Another issue is the physical bias. In American youth soccer, the early maturing kids often dominate. They’re bigger, faster, stronger, and they win games. Naturally, they get selected. But many elite professionals were not physically dominant at thirteen. They were technically secure and intelligent. Systems that overvalue early physical advantage risk losing late bloomers who might have had higher ceilings.
There’s also a difference in how competition is approached. In many American environments, kids play an enormous number of games every year, travel constantly, and spend more time competing than training. In many European systems, there’s more emphasis on training blocks, repetition, and deliberate practice. The game is the test, not the classroom. If most of the learning is supposed to happen during competition, you’re leaving too much to chance.

And then there’s over-coaching. One of the most damaging habits I see is constant instruction from the sideline. When a coach dictates every decision, the player never learns to read the game independently. Football is about perception and decision-making under pressure. If a player grows up waiting for instructions, he won’t develop autonomy. Intelligence in the game comes from solving problems, not from being told the answers.

Culturally, the difference is even deeper. In much of Europe, football is embedded in daily life. Kids play informally. They negotiate rules themselves. They experiment. They fail without consequence. In the U.S., everything is organized, scheduled, supervised, and monetized. Structure isn’t bad, but when there’s no room for organic play, something important gets lost.

The hard truth is that winning at twelve doesn’t mean much. Being the best team in the state at fourteen doesn’t guarantee anything later. Youth trophies are a poor predictor of elite adult performance. What matters is technical quality, decision-making ability, adaptability, and resilience built over years. If we’re serious about growth and development, the guiding question has to shift. Instead of asking how to win this weekend, we should be asking what this player needs in order to be excellent at nineteen or twenty-two. That shift in mindset changes training design, selection criteria, competition structure, and even how we talk to kids after games.
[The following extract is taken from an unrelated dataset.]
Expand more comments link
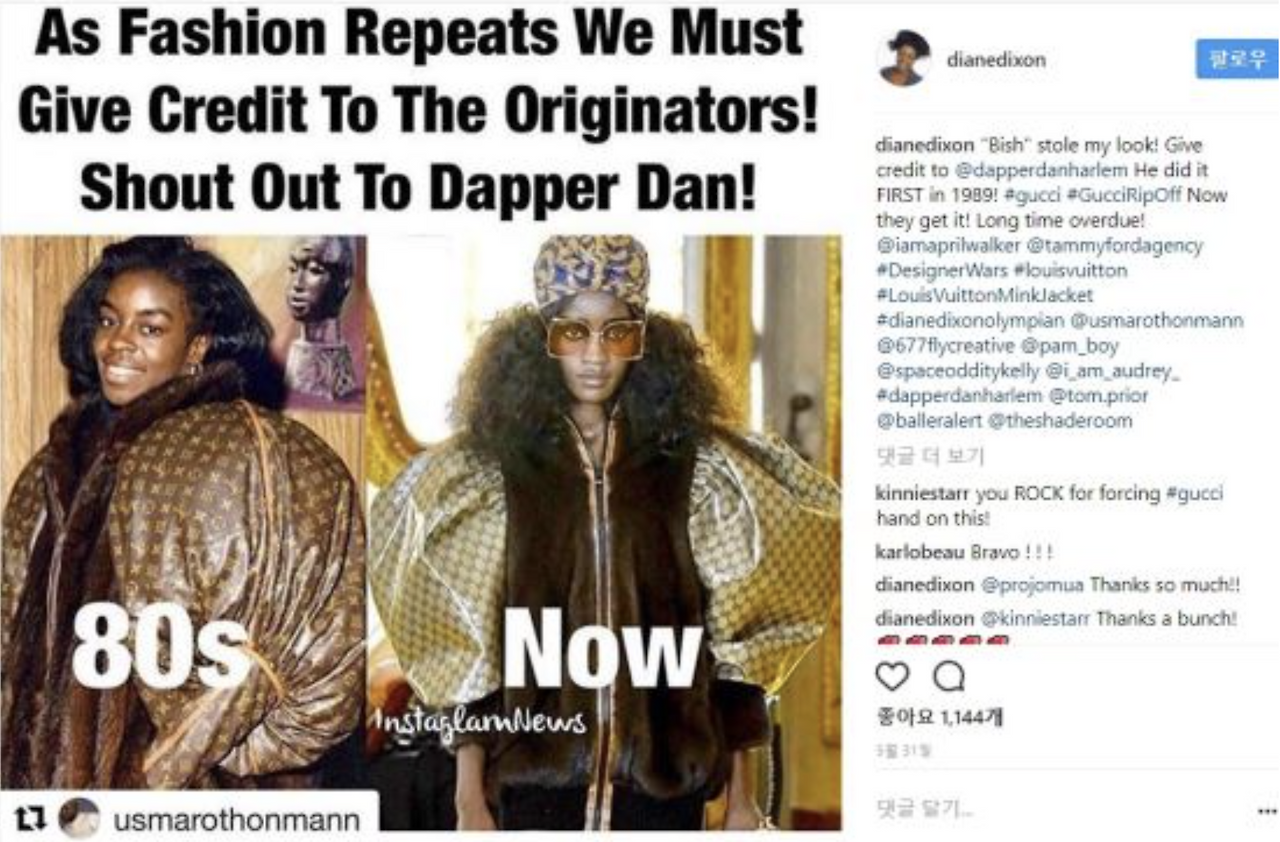The image size is (1280, 842). 930,457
This isn’t anti-American. It’s just an honest assessment from someone who has seen both systems. The United States has an enormous talent pool and incredible athletic potential. But until the culture consistently values long-term player formation over short-term success, it will keep producing strong youth teams and fewer truly world-class players than it should.

That’s the difference between competing and developing. Just my two cents, as you commonly say on this side of the pond.

Hope this helps answer your question, OP!


Way too long
Sheesh

Anyways, one thing you said which is a common falsehood is that European clubs don't have physically dominant players at younger ages.
It's not an American thing to pick the bigger early bloomers. It's international

That's why so many RAE studies are done by European organizations


‘Tis lengthy indeed. But, you shouldn’t have many problems to read it if your brain isn’t rotted by screens and big tech.

By the way, in 2010 Spain won the World Cup with the shortest average players ever recorded.

Europeans really do not care about bigger early bloomers.
Anonymous
Post 02/12/2026 18:44     Subject: "Development" - A Scam

Anonymous wrote:
Anonymous wrote:
Anonymous wrote:Wow, what a great Rage Bait post! Before you get the sheep all stirred up, can you define what 'development' means to you?


Not OP, but as a coach from Europe this is my take (in short):

Training > Games (in early years)
Technique > Tactics (before puberty)
Intelligence > Physicality
Long-term planning > Weekend results
Access > Economics
Coaching education > Marketing

Growth and development in soccer are not about producing winning youth teams. They are about producing adaptable, intelligent, technically superior adults. If the system rewards short-term visibility, trophies, and physical dominance, it will produce good youth teams. If the system rewards patience, mastery, and intelligence, it will produce professionals. That is the difference.


To build off PP’s comment above, when people here talk about “growth and development” in soccer, most of the time they’re actually talking about winning. They’re talking about rankings, showcases, trophies, travel schedules, and who’s getting recruited. That’s not development. That’s competition. And those two things are not the same.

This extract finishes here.